Show the lines below where "Choose" occurs.

*** Opening RECORDS FOR THE EXERCISE ***

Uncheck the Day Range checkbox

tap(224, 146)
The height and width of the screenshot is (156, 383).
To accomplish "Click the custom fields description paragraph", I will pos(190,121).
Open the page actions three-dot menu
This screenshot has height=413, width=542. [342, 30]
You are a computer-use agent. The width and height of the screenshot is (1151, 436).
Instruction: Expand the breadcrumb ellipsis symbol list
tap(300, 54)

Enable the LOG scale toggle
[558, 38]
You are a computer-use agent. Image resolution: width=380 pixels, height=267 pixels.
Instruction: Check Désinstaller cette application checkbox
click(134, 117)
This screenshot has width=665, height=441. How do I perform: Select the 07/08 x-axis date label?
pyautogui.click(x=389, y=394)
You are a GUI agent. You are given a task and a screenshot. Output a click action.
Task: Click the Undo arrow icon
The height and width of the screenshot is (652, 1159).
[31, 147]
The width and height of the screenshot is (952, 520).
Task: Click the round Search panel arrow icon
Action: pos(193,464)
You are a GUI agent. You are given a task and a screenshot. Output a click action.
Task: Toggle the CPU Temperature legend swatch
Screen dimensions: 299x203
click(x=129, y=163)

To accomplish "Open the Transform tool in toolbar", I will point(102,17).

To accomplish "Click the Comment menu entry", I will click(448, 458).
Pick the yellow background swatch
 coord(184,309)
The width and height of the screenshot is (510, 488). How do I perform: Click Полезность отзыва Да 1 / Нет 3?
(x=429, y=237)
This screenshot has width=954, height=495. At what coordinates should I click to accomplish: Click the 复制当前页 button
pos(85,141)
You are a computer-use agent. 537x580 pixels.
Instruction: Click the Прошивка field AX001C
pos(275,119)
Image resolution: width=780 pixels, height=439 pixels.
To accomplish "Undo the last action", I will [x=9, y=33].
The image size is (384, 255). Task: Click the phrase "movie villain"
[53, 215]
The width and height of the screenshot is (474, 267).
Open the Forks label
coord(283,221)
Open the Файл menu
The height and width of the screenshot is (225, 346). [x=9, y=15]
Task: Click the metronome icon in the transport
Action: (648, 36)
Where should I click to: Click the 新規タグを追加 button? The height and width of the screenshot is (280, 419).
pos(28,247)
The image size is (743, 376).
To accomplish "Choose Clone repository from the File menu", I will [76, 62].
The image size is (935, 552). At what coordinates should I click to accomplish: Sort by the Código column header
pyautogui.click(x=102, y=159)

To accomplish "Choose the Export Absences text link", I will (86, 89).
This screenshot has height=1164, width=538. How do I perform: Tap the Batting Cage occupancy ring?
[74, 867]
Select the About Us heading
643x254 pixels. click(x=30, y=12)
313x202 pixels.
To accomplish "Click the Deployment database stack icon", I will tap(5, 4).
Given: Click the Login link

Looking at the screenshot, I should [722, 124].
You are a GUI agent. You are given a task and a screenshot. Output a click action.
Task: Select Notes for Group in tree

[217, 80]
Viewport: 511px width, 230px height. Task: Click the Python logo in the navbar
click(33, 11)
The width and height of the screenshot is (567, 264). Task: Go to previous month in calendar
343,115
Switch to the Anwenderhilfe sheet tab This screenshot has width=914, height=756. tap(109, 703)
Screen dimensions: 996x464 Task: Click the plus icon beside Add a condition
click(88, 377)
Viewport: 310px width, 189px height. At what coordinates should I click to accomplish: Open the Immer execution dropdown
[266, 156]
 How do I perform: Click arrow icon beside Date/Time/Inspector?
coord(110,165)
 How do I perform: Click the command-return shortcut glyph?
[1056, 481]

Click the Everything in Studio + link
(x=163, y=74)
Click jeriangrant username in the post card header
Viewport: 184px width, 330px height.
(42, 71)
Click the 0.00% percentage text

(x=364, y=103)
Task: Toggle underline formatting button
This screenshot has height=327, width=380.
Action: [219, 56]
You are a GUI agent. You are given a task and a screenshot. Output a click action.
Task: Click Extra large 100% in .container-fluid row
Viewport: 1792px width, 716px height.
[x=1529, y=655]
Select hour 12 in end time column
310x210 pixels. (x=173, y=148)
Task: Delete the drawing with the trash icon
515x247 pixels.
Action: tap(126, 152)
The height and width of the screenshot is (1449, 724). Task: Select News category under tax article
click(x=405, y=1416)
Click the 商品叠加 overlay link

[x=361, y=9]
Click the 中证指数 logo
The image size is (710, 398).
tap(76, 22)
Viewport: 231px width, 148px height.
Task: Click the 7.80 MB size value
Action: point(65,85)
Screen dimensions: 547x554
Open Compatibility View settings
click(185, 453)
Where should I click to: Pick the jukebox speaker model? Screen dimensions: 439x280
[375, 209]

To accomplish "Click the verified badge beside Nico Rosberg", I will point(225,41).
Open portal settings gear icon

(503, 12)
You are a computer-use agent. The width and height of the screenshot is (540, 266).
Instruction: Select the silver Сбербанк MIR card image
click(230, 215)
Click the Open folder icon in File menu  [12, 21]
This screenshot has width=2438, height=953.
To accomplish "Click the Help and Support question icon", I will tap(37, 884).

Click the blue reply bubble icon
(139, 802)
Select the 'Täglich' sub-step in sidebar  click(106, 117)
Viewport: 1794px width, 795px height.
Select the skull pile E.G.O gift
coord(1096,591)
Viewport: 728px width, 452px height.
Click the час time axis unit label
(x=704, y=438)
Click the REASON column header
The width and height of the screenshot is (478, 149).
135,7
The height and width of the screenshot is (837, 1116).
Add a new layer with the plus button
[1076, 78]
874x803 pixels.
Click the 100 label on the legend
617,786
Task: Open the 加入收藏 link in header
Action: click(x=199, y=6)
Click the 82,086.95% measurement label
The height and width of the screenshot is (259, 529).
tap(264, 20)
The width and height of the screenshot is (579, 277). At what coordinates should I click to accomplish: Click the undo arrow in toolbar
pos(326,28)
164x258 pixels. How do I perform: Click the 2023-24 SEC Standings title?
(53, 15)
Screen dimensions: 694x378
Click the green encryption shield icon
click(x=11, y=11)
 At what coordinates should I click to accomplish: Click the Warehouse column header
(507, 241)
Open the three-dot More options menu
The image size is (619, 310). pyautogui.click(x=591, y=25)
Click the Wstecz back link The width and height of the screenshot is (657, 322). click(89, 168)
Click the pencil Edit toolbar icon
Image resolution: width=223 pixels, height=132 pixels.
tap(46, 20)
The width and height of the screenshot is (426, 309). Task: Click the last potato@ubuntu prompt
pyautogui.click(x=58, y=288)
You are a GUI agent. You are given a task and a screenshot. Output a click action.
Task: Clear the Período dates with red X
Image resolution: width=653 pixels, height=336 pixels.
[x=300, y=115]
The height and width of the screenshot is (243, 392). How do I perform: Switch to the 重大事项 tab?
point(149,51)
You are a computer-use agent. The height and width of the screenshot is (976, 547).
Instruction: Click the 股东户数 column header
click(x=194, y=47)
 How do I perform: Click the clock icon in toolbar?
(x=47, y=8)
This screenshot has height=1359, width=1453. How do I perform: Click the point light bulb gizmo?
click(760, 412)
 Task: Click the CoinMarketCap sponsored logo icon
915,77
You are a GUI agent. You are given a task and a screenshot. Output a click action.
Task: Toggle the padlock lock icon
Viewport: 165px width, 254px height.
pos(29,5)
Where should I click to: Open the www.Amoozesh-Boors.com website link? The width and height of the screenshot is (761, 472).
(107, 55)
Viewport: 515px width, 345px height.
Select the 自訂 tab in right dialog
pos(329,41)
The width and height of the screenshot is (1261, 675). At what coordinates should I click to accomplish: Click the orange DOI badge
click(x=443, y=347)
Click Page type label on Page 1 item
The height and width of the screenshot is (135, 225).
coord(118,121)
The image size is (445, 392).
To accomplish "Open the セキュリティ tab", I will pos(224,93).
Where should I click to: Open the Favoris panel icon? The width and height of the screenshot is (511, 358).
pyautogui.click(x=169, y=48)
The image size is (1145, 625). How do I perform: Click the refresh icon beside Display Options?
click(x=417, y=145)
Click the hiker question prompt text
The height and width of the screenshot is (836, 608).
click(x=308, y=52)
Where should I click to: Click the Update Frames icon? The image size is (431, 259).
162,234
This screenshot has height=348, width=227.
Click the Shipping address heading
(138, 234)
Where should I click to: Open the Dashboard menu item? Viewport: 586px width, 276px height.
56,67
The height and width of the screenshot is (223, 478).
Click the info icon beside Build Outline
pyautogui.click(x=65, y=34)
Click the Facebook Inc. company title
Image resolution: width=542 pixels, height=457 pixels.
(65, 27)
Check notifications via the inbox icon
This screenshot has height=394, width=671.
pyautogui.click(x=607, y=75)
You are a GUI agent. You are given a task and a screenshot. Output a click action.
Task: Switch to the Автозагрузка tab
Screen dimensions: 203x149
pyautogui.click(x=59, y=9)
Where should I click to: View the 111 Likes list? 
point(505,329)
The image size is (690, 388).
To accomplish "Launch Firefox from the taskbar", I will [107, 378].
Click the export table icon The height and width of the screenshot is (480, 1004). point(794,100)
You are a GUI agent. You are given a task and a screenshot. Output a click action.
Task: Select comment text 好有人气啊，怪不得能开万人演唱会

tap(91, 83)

*** Closing RECORDS FOR THE EXERCISE ***

### REPLY
To accomplish "Choose Clone repository from the File menu", I will [76, 62].
To accomplish "Choose the Export Absences text link", I will (86, 89).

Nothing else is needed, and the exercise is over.